Could your pet policy keep tenants away?
Updated: May 8
Before finding tenants for your property, you will have to decide on a pet policy. There are negatives to pets, such as the ability to cause damage to your property, but there are also positives to pets and a more liberal pet clause, including responsible pet owners who are great tenants. Everybody wants their business to flourish and have the most profitable income possible, but what if you are keeping tenants away with your strict rules?
Let’s see in this article if the pet policy can keep tenants away.
Risks of having a strict pet policy
All landlords should make sure they have a pet agreement or a pet policy clause listed in a tenancy agreement. Even if a tenant expresses that they have no interest in having pets, you should have your policy included in every lease, as you never know when a renter will change their mind and want to get a pet.
Many landlords allow tenants to keep pets in their rentals. They do so because they love pets or see benefits to their property, like a broader pool of tenants or reduced tenant turnover. That is because pet owners have fewer options when it comes to finding an affordable place to live. And just like allowing pets on your property can come with a risk, so is having an incredibly strict pet policy, as it turns more and more tenants away.
Pros of a pet-friendly property
Between 50% and 70% of renters say they own a pet and they are pet lovers. Therefore, if you make your property pet-friendly, you will have a larger group to choose from.
Pet owners are also known to have a higher income, according to some studies, and if the money goes towards paying more rent, then this can profit your business, too, while keeping both parties happy.
What should you do if your tenant has a pet without permission?
Dogs may be man’s best friend, but they aren’t always a landlord’s best friend. One of the worst things you can imagine can actually happen when having a rigid no-pet rule in place. Your tenant got a pet without permission after specifically being told no. According to these San Diego property managers while everybody loves dogs and animals in general, this is not allowed under the current rental contract. This can cause the entire situation to become delicate, and now you aren’t sure what to do next.
Regardless of your feelings about pets in general, you must act decisively to ensure your property and income are not put at risk by your tenant’s pet. Though it might seem dramatic, the effects of having a dog or pet in a rental property without following the proper channels can be problematic.
Some lease agreements include detailed pet clauses that permit either a one-time pet fee or a daily charge for each day the illegal pet stays on the property. If your lease agreement has such a clause, you can send out a bill for these fees and a reminder that they will be applied until the situation is remedied. However, if you are unhappy with the tenant for sneaking a pet in when your lease agreement clearly forbids pets, you may have a case for eviction, which can be an unfortunate situation, especially for your business, in the long run.
How strict does a pet clause have to be?
Are you willing to allow the tenant to keep their pet? If so, you will want to get together with the tenant to sign a lease addendum. This lease addendum should cover the pet fees that will be charged on how many pets will be allowed at the property.

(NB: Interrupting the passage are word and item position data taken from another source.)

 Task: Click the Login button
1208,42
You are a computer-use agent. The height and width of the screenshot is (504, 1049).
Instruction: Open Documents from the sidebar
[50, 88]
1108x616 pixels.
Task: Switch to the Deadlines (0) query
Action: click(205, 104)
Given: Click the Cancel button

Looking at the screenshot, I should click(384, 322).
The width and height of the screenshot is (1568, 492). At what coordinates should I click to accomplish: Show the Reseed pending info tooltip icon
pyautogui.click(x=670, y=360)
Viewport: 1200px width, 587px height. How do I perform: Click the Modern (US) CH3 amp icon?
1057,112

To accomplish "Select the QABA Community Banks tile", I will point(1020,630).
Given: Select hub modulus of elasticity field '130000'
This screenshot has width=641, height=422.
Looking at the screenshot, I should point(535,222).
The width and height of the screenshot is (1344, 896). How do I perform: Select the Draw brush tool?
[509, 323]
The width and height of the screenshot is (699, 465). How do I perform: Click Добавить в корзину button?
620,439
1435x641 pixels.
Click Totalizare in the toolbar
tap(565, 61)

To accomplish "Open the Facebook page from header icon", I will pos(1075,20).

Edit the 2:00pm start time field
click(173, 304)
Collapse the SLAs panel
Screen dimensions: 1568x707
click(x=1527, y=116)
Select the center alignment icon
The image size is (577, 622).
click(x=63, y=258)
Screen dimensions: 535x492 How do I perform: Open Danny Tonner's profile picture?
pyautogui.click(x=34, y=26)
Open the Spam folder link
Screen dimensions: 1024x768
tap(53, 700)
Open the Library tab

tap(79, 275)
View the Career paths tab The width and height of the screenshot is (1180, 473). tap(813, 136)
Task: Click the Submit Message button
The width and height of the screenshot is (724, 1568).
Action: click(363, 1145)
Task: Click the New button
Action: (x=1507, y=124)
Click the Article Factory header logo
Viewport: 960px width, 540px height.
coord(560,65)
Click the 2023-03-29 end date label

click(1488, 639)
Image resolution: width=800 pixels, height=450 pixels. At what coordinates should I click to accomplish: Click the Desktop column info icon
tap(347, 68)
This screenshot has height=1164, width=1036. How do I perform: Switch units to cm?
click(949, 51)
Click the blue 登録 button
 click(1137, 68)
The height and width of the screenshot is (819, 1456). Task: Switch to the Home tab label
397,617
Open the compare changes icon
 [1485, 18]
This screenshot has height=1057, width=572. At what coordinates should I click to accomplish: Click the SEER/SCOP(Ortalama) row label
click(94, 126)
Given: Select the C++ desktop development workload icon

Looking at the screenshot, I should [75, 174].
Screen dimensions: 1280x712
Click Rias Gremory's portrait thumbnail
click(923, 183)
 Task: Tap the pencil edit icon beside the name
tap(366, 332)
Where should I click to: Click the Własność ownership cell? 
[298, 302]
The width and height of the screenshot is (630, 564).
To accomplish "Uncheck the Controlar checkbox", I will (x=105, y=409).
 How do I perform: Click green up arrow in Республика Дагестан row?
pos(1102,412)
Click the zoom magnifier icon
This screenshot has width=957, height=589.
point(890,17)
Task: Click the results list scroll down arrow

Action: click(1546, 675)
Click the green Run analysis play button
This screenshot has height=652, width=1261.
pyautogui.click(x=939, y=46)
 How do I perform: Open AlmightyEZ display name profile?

The purpose of this agreement is for the landlord to permit the tenant to keep a pet on the premises. In addition to this, the agreement contains information about the regulations to which the renter agrees regarding their pet. This document can contain the number of pets allowed, the breed, type, weight, color, and age.
The tenant is obligated to register the pet with the landlord and get this form approved by them. Both parties have to be aware of the conditions of the agreement in order to avoid possible issues or disputes. Make sure to communicate in detail with your tenant before having any agreement settled.
What about service animals?
In some cases, a tenant might get a service animal even though you have a no-pets policy. In this circumstance, you might be wondering if tenants are allowed to do this even if you haven’t given permission. Assistance animals must be allowed under the Fair Housing Act, more specifically, emotional support animals, therapy animals, and service animals will likely be allowed regardless of your pet policy because these animals are not considered to be pets.
Even if you have a no-pets policy, you cannot violate the housing rights of people who require assistance or service animal for their well-being. If you find yourself in this situation, you can ask for a note from their physician verifying their need for an assistance animal.
There is a need to understand the benefit of renting to long-term tenants who are pet owners, as long-term tenancy means that you are able to keep more of your income since tenant turnovers can be costly. If you decide to allow pets on your property for the benefit of your business, it can only aid you in having more options when it comes to choosing a potential tenant.
A property manager can help you with deciding what is best for you and your business and guide you through the process of doing what’s best for your line of work.